Allowing a country with a history of deceit to maintain a nuclear infrastructure assures the failure of any deal absent a very aggressive and transparent inspection regime. Iran has been caught cheating too many times to be trusted not to act covertly.

While conceding nothing, Iran is seeking a more rapid timetable for lifting remaining sanctions.

Instead, President Barack Obama should heed the demands from both Republicans and Democrats in Congress and tighten the screws on Iran until it gets serious about these talks.

The president has suggested he once again will bypass Congress to do the accord with Iran by executive order. That’s a mistake. Iran obviously sees Obama as a pushover; it knows, however, that it faces a tougher obstacle in Congress.

With the easing of sanctions, Iran’s economy is growing for the first time in two years.

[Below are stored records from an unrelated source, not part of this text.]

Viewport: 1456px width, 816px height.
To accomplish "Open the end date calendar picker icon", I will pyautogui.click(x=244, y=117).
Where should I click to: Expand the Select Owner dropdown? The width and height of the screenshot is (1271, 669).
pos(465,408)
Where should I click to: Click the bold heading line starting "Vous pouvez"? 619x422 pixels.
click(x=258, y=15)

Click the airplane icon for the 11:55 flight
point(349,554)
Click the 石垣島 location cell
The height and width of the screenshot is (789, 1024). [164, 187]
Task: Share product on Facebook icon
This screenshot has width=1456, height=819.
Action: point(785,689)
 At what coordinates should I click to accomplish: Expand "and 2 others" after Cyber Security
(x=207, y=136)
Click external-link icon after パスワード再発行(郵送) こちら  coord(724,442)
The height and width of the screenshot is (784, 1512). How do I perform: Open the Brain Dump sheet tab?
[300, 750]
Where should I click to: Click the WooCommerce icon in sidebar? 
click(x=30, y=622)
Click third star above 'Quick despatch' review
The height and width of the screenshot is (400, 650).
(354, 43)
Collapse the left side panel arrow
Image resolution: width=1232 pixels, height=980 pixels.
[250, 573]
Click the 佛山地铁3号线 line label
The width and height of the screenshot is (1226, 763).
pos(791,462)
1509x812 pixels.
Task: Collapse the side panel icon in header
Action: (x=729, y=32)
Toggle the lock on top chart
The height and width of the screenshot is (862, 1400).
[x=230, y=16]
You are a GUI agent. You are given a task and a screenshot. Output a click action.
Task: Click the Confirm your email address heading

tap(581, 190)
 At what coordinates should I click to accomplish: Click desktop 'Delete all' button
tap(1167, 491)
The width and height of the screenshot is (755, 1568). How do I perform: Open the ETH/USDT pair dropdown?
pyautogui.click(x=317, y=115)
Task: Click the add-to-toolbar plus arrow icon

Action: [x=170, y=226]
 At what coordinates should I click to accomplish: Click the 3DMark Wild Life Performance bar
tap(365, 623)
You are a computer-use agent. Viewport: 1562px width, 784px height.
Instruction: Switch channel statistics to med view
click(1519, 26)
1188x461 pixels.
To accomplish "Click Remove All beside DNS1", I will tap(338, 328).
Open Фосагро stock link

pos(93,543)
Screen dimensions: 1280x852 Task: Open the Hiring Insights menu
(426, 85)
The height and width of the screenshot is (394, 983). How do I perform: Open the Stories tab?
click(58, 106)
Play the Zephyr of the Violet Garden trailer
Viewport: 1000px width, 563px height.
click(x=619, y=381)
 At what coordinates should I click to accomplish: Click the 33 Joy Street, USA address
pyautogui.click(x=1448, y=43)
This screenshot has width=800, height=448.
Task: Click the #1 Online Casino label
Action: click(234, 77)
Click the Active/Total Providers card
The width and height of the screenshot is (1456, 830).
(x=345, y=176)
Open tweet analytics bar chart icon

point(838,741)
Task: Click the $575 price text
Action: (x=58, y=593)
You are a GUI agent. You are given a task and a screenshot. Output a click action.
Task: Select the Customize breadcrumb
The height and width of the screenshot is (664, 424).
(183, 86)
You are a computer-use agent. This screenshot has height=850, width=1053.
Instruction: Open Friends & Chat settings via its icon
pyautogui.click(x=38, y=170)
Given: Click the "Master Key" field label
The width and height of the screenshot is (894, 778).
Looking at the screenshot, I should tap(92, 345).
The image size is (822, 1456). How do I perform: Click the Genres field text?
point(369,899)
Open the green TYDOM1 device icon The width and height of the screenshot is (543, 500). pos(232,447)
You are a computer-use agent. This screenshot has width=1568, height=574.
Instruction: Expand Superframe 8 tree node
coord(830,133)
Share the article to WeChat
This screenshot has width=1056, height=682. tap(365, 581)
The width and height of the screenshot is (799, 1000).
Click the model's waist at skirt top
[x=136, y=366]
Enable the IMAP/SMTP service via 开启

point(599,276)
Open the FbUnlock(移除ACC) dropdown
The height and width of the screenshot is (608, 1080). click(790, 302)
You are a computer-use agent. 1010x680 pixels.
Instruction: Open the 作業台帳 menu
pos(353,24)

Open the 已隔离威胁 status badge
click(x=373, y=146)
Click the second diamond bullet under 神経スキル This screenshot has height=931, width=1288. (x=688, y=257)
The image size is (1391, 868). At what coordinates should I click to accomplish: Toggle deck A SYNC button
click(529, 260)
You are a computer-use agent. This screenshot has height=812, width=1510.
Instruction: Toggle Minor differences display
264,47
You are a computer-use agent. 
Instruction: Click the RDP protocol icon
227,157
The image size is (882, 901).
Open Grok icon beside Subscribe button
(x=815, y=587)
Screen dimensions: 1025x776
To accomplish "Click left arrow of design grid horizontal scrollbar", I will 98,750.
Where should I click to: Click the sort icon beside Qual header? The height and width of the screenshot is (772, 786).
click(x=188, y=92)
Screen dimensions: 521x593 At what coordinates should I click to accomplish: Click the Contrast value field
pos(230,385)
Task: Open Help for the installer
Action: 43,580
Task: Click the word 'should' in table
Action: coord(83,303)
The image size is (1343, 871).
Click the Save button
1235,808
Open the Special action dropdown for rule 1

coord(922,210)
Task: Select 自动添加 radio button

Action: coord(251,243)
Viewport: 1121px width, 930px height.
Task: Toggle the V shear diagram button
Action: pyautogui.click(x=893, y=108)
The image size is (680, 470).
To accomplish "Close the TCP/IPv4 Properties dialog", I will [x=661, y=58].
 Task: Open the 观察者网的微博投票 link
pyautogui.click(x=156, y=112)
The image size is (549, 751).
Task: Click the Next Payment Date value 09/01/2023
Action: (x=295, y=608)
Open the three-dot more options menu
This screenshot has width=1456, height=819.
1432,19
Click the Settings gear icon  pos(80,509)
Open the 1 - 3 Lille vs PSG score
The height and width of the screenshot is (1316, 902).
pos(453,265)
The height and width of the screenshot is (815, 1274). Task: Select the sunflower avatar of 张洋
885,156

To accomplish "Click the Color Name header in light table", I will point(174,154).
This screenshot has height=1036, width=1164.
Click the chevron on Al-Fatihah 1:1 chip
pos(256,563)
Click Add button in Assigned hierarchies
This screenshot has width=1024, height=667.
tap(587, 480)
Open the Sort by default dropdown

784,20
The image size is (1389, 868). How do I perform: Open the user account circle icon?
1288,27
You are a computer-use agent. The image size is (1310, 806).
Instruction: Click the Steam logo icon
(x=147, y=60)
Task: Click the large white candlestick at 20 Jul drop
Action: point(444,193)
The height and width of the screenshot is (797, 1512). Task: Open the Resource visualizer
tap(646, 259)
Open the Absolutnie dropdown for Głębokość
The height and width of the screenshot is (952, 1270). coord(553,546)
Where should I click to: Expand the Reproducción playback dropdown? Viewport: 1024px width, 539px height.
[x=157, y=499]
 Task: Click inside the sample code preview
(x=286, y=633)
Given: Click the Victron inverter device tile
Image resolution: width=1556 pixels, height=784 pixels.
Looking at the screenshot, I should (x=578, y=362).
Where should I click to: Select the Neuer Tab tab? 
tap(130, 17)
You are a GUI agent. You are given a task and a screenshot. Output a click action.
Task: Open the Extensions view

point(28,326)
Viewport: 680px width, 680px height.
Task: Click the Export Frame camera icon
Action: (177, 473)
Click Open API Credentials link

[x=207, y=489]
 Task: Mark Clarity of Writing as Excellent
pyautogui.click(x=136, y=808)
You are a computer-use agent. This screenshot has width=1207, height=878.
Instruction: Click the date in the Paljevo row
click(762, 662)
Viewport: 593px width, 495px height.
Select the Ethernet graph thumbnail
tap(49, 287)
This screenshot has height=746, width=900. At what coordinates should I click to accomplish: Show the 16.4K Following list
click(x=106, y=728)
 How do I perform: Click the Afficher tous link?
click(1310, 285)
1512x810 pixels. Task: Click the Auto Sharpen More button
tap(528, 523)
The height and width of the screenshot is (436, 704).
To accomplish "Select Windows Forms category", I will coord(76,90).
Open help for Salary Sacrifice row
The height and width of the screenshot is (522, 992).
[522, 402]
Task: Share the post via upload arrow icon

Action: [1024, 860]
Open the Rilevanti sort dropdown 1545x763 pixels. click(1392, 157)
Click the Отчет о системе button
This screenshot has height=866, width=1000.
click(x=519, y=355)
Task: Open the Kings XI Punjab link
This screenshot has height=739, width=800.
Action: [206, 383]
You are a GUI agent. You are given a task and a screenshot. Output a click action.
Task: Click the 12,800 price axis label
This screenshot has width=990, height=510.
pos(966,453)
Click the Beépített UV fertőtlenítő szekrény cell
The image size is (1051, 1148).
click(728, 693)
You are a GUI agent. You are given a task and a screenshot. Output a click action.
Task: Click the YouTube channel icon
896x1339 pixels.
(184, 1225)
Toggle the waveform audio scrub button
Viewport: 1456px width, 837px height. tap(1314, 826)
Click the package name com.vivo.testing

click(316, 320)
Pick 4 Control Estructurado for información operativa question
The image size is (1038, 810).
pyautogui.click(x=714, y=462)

The threat of a return to tougher economic penalties would focus Iran’s attention during this extension, and give the administration more leverage.

The U.S. and its partners — the five permanent United Nations Security Council members, plus Germany — must honestly assess whether the Iranian negotiating team even has the power to make a deal. So far, the negotiators seem to be teasing the partners to win relief from sanctions, without any signal Iran’s Supreme Leader, Ayatollah Ali Khamenei, will sign on.

Having entered into negotiations with an untrustworthy and insincere partner, the United States now must figure out how to conclude the bargaining without leaving Iran in a better position to realize its nuclear ambitions.